All feedback is welcome!


----------



## tang daddy (Apr 21, 2010)

tank looks nice!!


----------



## budahrox (Apr 21, 2010)

Nice tank
Thanks for sharing.
Cheers!!


----------



## ngo911 (May 19, 2010)

Thanks! I think I will be scrapping the riccia and getting a diff carpet plant. Any suggestions for 2wpg, diy co2, and ei dosing?


----------



## neven (May 15, 2010)

good call on the riccia, i used to have some in my 10g foreground, the stuff always got lose and grew everywhere.

I find glosso works fine in my mid light tank, just keep on trimming plants back that overshadow it, or move clumps out from the shadow a bit so they'll root nicely. Mines already grown together, and i was unsure if it would even take in my tank. Only thing is at the start you may think its not gettin enough light simply because it grows up, after a couple trimmings it'll stop if the light is fine.

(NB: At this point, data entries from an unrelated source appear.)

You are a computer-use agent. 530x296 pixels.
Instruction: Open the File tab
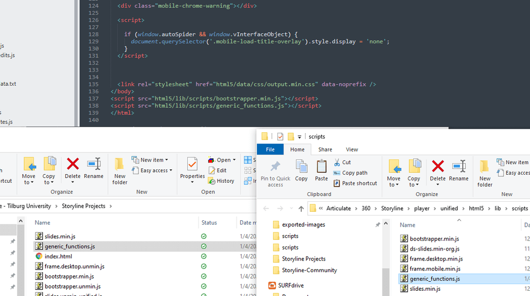pyautogui.click(x=270, y=149)
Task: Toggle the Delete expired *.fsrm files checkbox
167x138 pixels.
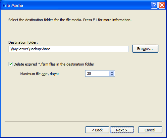Action: [x=11, y=64]
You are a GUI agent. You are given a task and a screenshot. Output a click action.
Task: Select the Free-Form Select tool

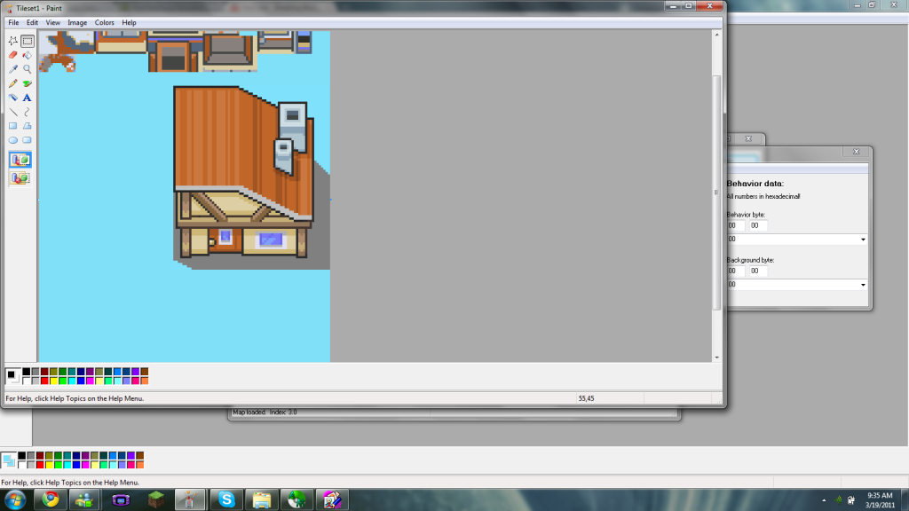coord(13,41)
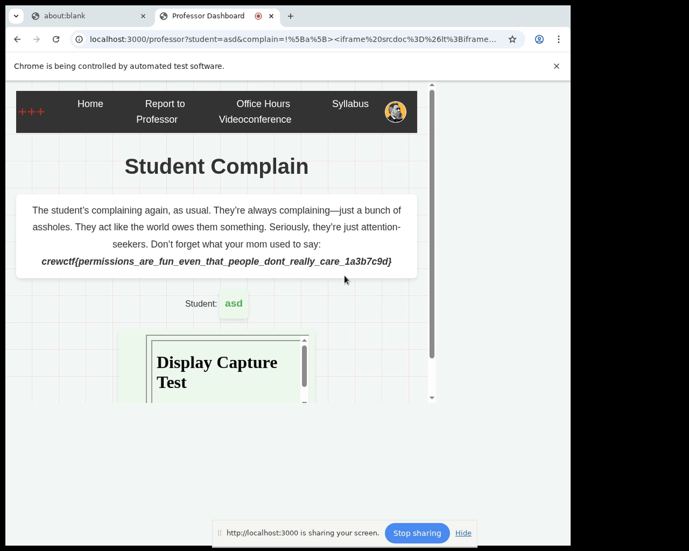
Task: Reload the Professor Dashboard page
Action: [56, 40]
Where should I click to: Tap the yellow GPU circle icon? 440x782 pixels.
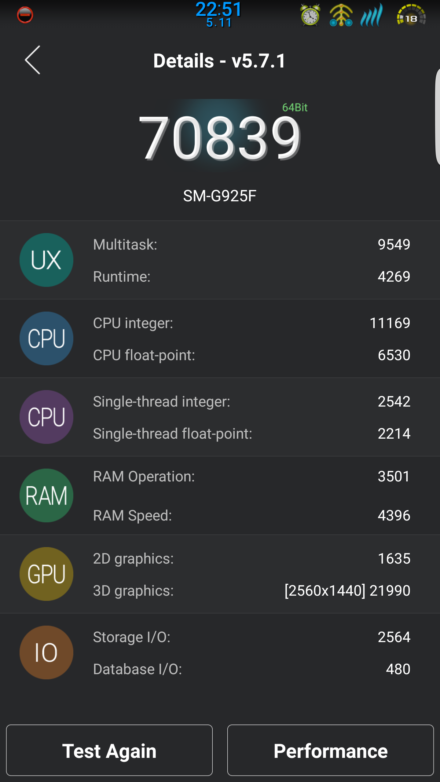(x=46, y=574)
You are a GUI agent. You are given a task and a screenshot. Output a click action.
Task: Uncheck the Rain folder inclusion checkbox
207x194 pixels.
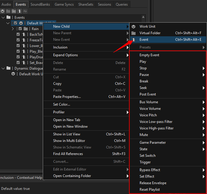coord(20,29)
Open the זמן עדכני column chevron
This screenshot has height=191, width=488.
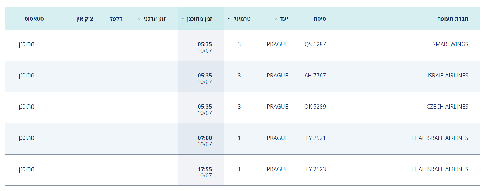point(140,19)
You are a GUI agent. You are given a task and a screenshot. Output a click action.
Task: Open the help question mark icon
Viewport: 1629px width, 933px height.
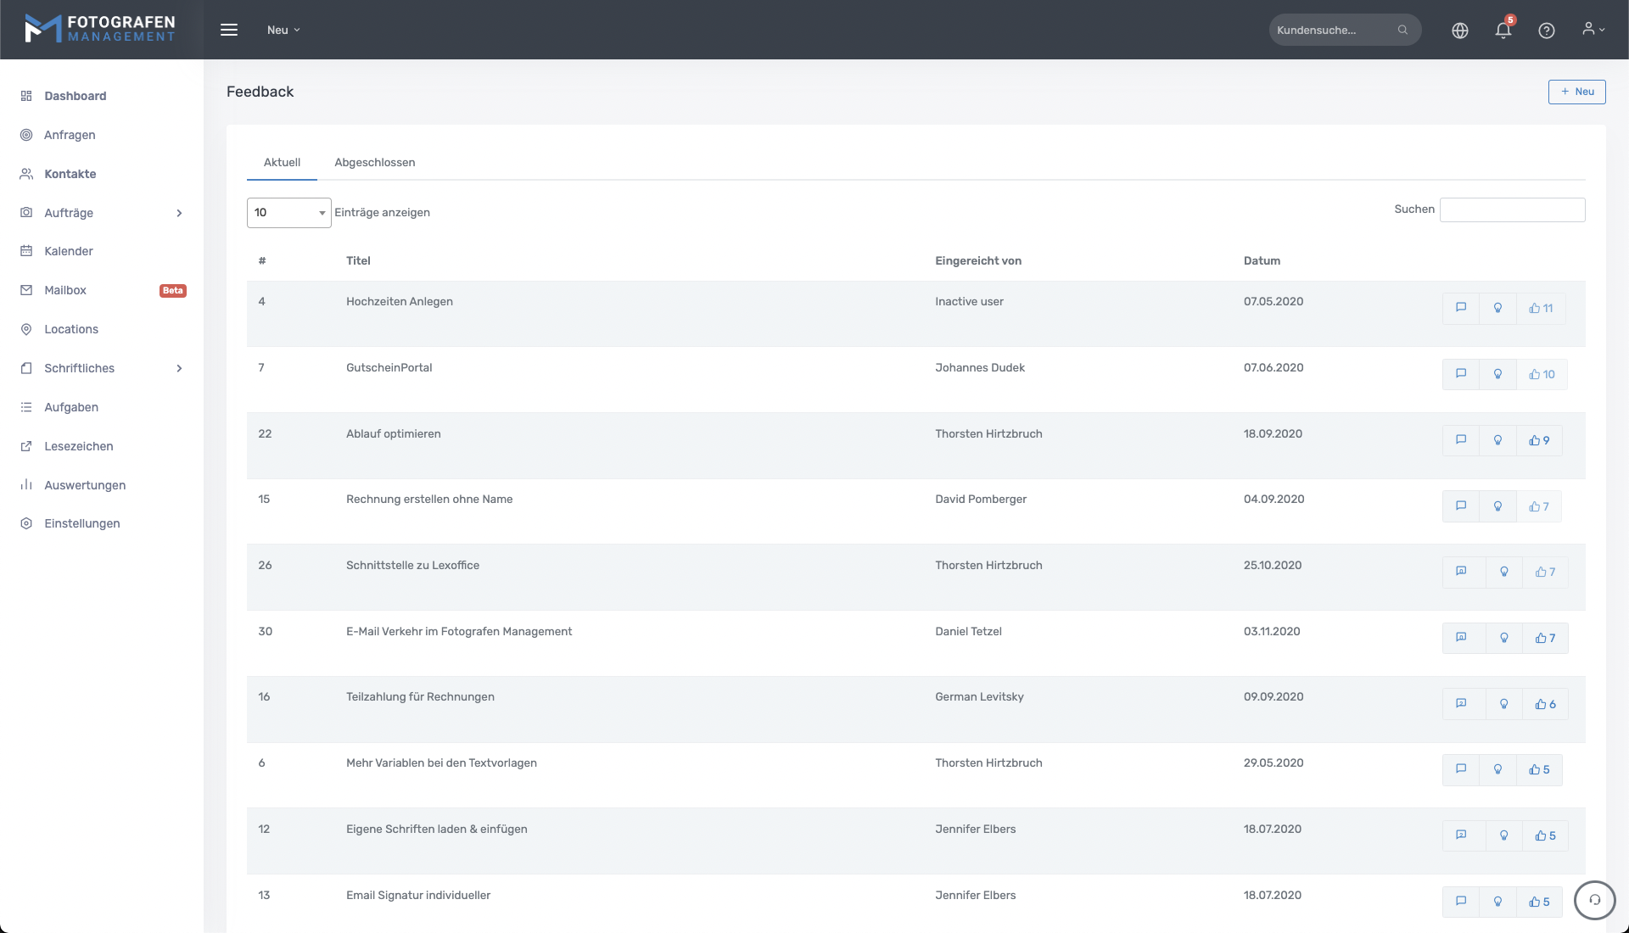tap(1546, 31)
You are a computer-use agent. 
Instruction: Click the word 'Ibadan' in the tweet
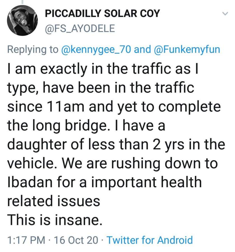coord(30,182)
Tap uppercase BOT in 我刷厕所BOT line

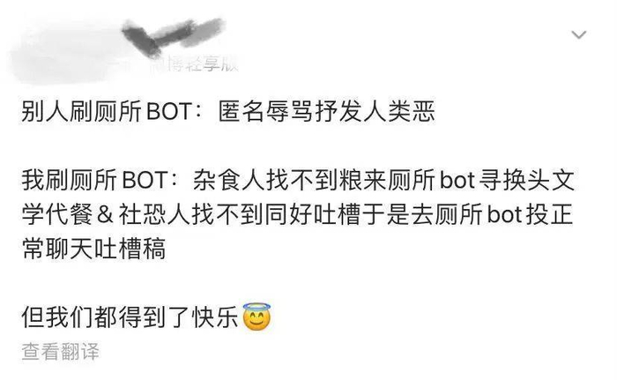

You could try Marsilea drummondii, if the light isn't as much it'll simply throw out one leaf clovers instead of 4 leaf  still looks nice though

otherwise your stuck with grass imo. If you really want to try HC, you can try a clip on light with a cfl twister pointed down towards the foreground until it roots and grows out, then take the lamp away, once its established it should keep.


----------



## clintgv (May 6, 2010)

Awesome tank. Thanks for posting


----------



## Morainy (Apr 21, 2010)

*sigh* That is a beautiful planted tank, the kind of tank that I dream of. And your puffer is a charming fellow.


----------



## ngo911 (May 19, 2010)

Thanks everyone!

Neven, I think I might try glosso considering you have had success with it, and we have the same tank size. I think I would have better luck with glosso than with HC.


----------



## ngo911 (May 19, 2010)

Just an update on how the tank looks like now. Unfortunately, the L. Aromatica on the left side is dying and the Micranthemum Umbrosum didn't work as a carpet plant for me so those areas are looking bare. I did add a Red Tiger Lotus, Hygrophila Corymbosa Siamensis 53B, Hemianthus Micranthemoides though. I really like the green on the Hygrophila Corymbosa Siamensis 53B.


----------



## jam (Apr 28, 2010)

hey do you have any side pics of your puffer? that puffer has wierd patterns for a figure 8


----------



## ngo911 (May 19, 2010)

Maybe I'll try to take some tomrrow. Weird or not, I like him


----------



## monkE (Aug 4, 2010)

the tank looks amazing! nice job on scaping it


----------